Weiter erfahren wir von unserer Briefschreiberin:
„Gott sei Dank leben wir in einem Teil der Welt, wo man sich größtenteils frei äußern und an regierungskritische Berichte überhaupt herankommen kann.“
Daniele Ganser, Ulrike Guérot, Sucharit Bhakdi, Ken Jebsen und viele andere würden der Behauptung, man könne sich frei äußern, wohl widersprechen. Die Einschränkung der Meinungsfreiheit lässt sich, wie der Druck von Daumenschrauben, graduell verstärken. Das fängt bei den Filtern von Google oder den Manipulationen der Wikipedia an, geht weiter über Diffamierungen in den sogenannten Leitmedien, führt zu Auftrittsverboten in öffentlichen Räumen und kann bis zu existenzieller Vernichtung gehen. Selbst ein ehemaliger Chefredakteur des Springer-Blattes Die Welt wie Roger Köppel wird von ARD und ZDF gemieden.
Die wichtigsten Zugänge zu regierungskritischen Berichten wurden, wie die Nord-Stream-Röhren, gekappt. Ein ausgewogenes Urteil in einer kriegerischen Auseinandersetzung erfordert den Zugang zu den Verlautbarungen beider Seiten. Schon die römische Rechtsprechung wusste: „Audiatur et altera pars“ — es werde auch die andere Seite gehört.
Die BRD hat ihre Schäfchen von allen russischen Informationsquellen abgeschnitten. Das begann mit der Verweigerung der Zulassung des deutschsprachigen RT-TV-Kanals, der Abschaltung der russischsprachigen (!) Kanäle auf Eutelsat/Hotbird und ging bis zu Sperren russischer Webseiten im Internet. Sperren kann man zwar umgehen, aber man muss wissen, wie. Ein Regime, das so vorgeht, hat Leichen im Keller. Zwei Themen dürfen keinesfalls aufgerollt werden: die westlichen Provokationen, die den Krieg auslösten, und der faschistische Charakter des Kiewer Regimes.
Die Sprengung aller russischen Informationskanäle hatte intern einen gravierenden Kollateralschaden zur Folge, der zunächst nicht ins Auge springt: Mit der Vernichtung des Zugangs zur gegnerischen Argumentation bekommt das westliche Narrativ eine Allmachtstellung, mit der die Kontrollfunktion der sogenannten vierten Gewalt, der Medien, gegenstandslos wird.

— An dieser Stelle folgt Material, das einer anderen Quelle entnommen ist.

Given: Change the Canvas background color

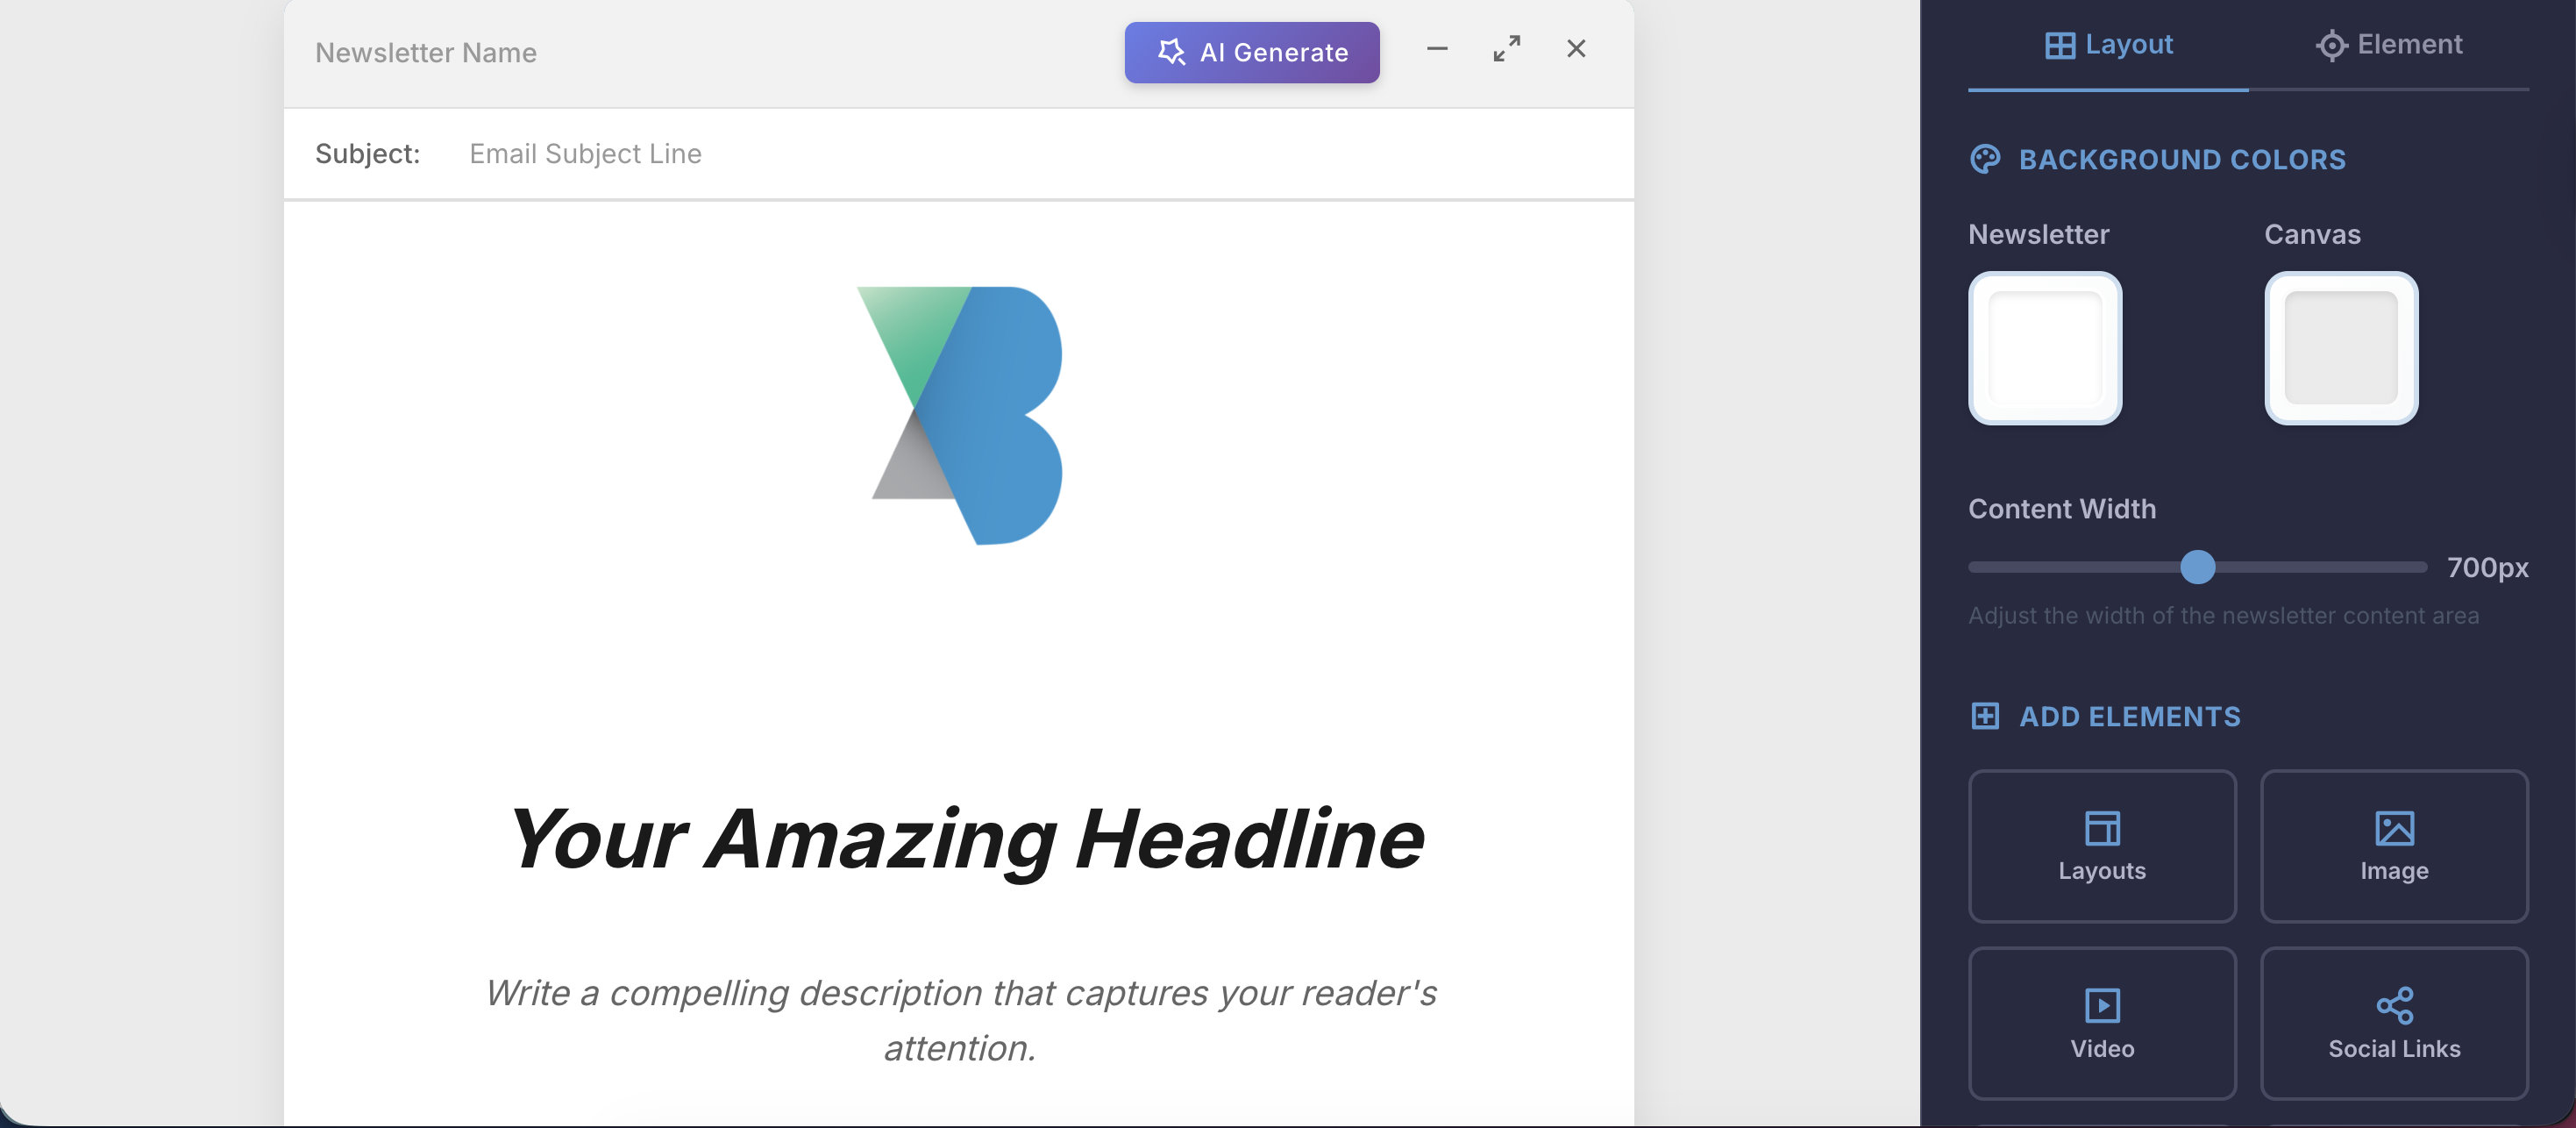Looking at the screenshot, I should (x=2341, y=349).
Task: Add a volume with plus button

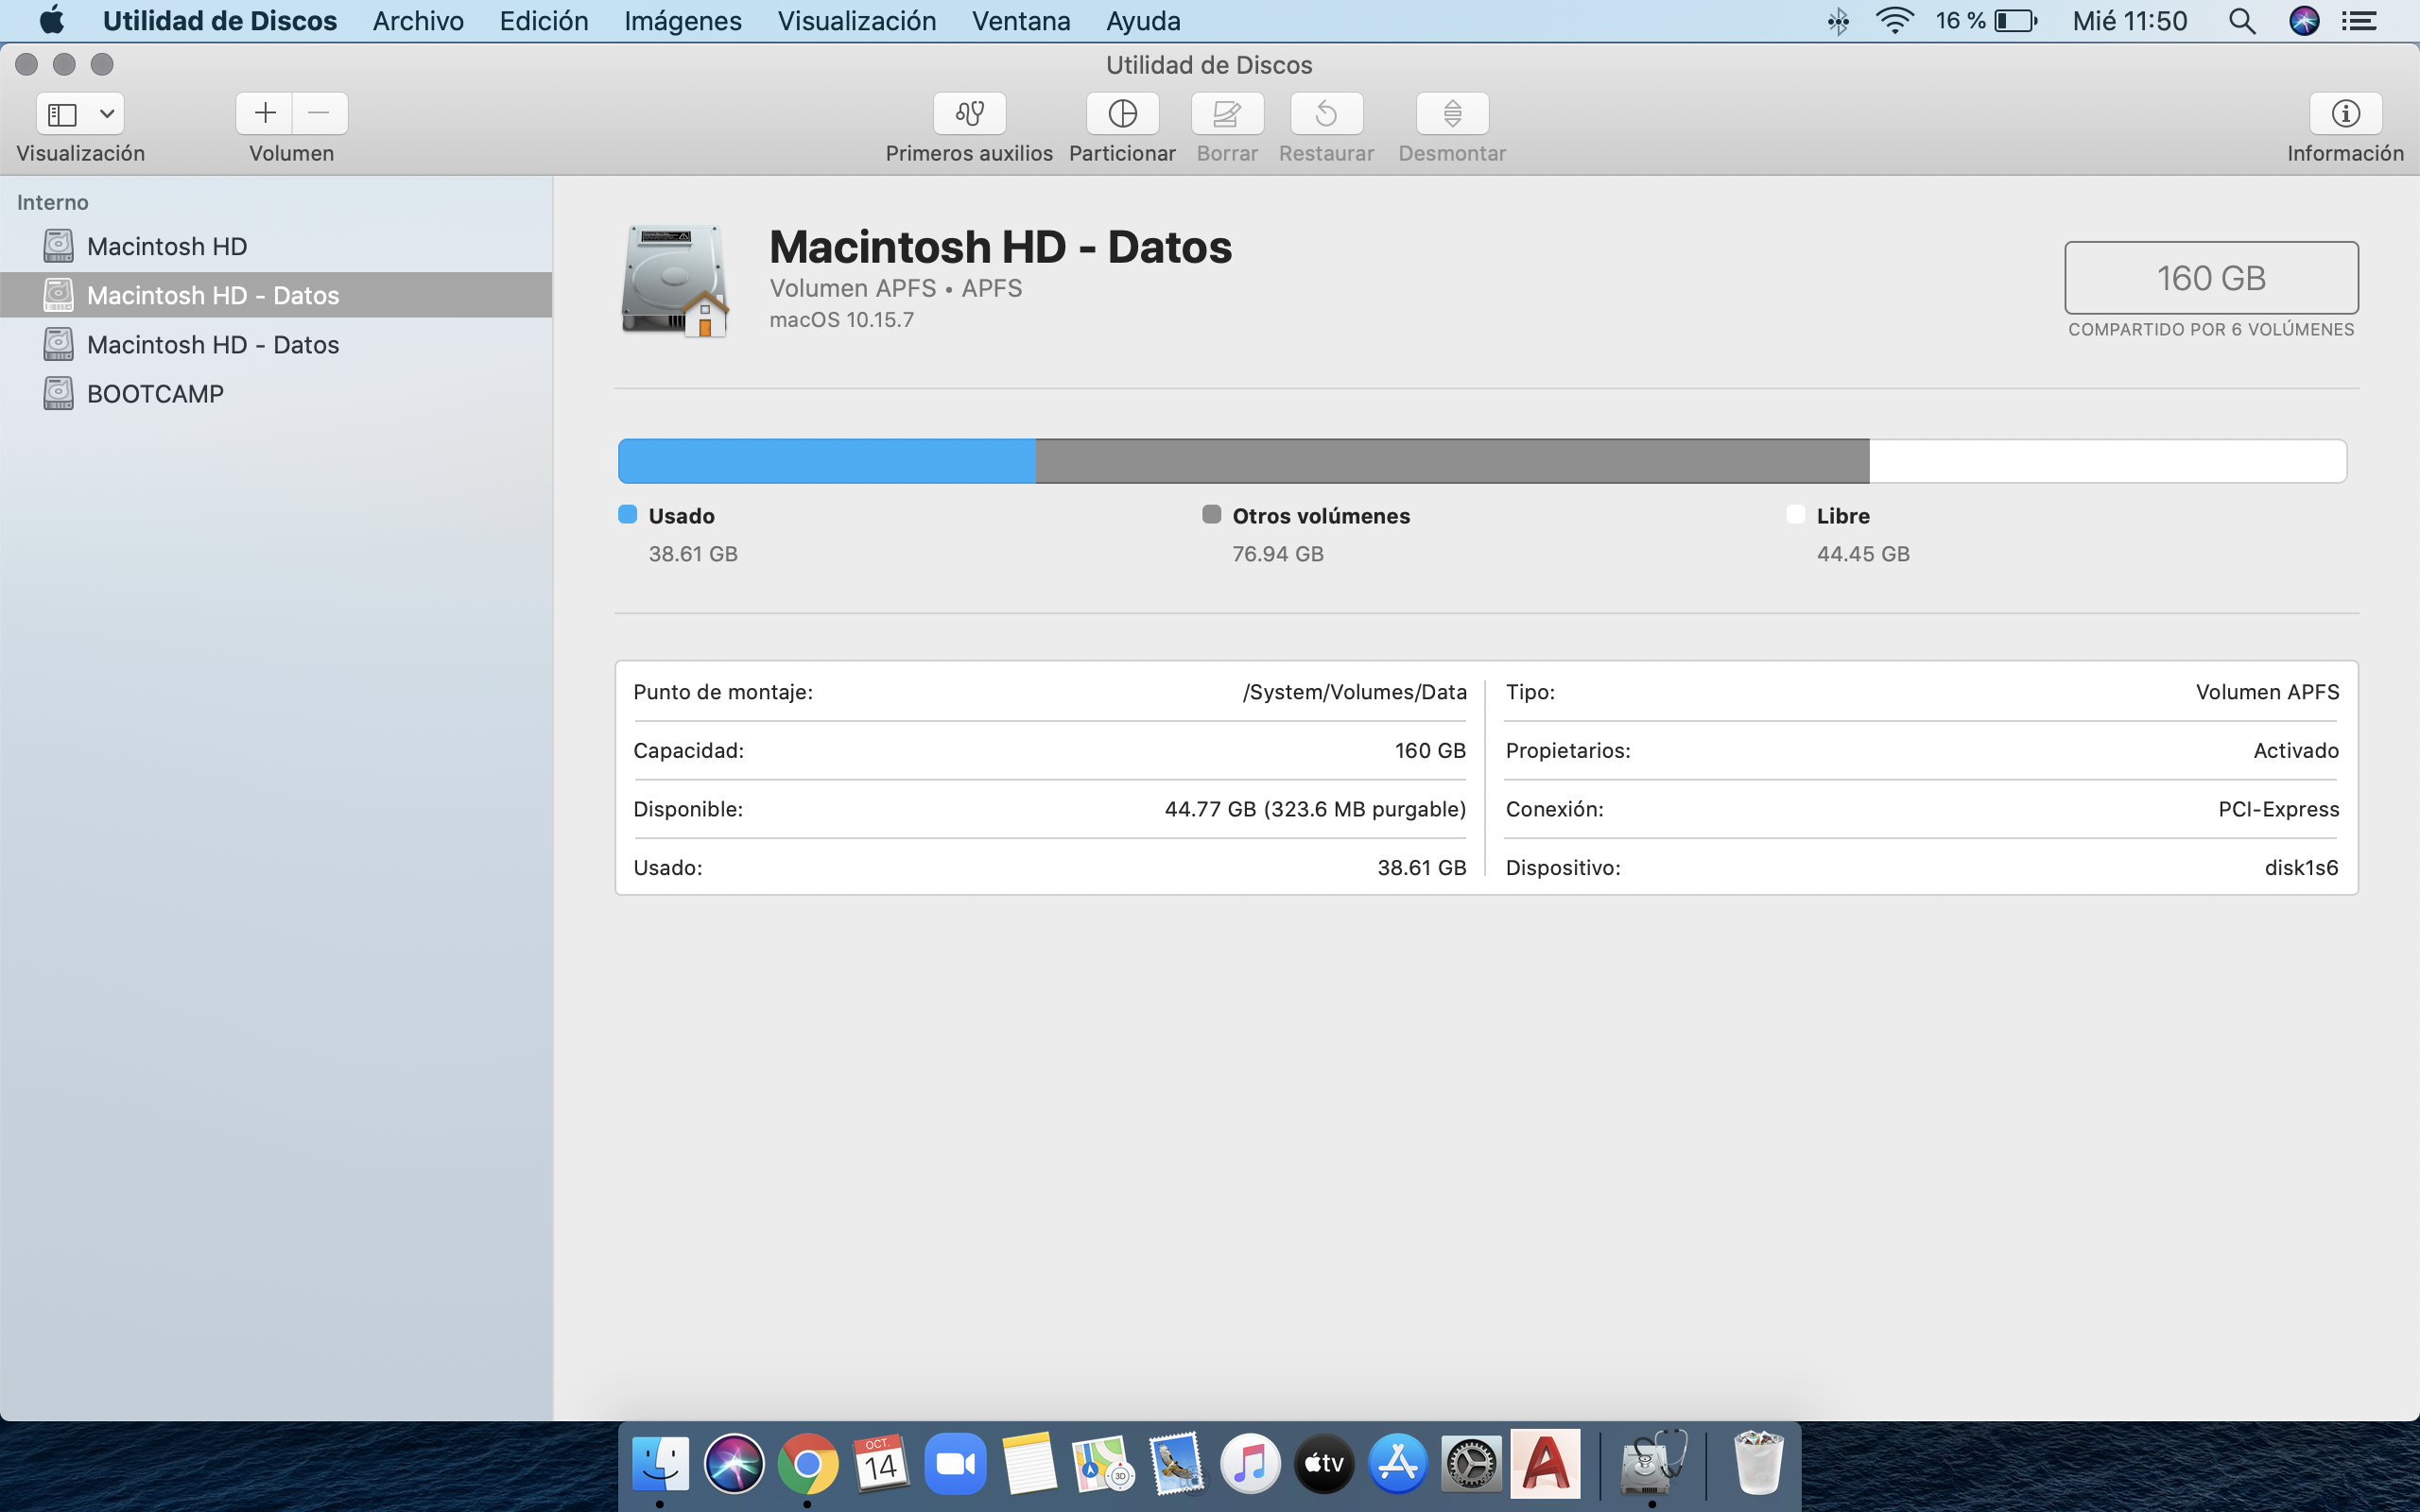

Das Phantom frisst seine Väter.
Quellen und Anmerkungen:
(1) Über den Zusammenhang von Sprache, Denken, Fantasie und Bewusstsein siehe den Aufsatz des Autors „Die verlorene Mimik“ in Rubikon/Manova.
(2) Norbert Elias: Engagement und Distanzierung, Frankfurt am Main 1987
(3) Seth Duncan und Lisa Feldmann Barett: Affect is a form of cognition: A neurobiological analysis, National Institute of Health, Cogn. Emot. September 2007; 21/6
(4) Das grammatikalische Maskulinum gewisser deutscher Substantive in der Pluralform wie „die Besucher“ oder „die Einwohner“ gilt dem Sinn nach für Männer und Frauen und sollte nicht einseitig als biologisches Geschlecht interpretiert werden. Sprachverschandlung aus ideologischen Gründen wird hier abgelehnt.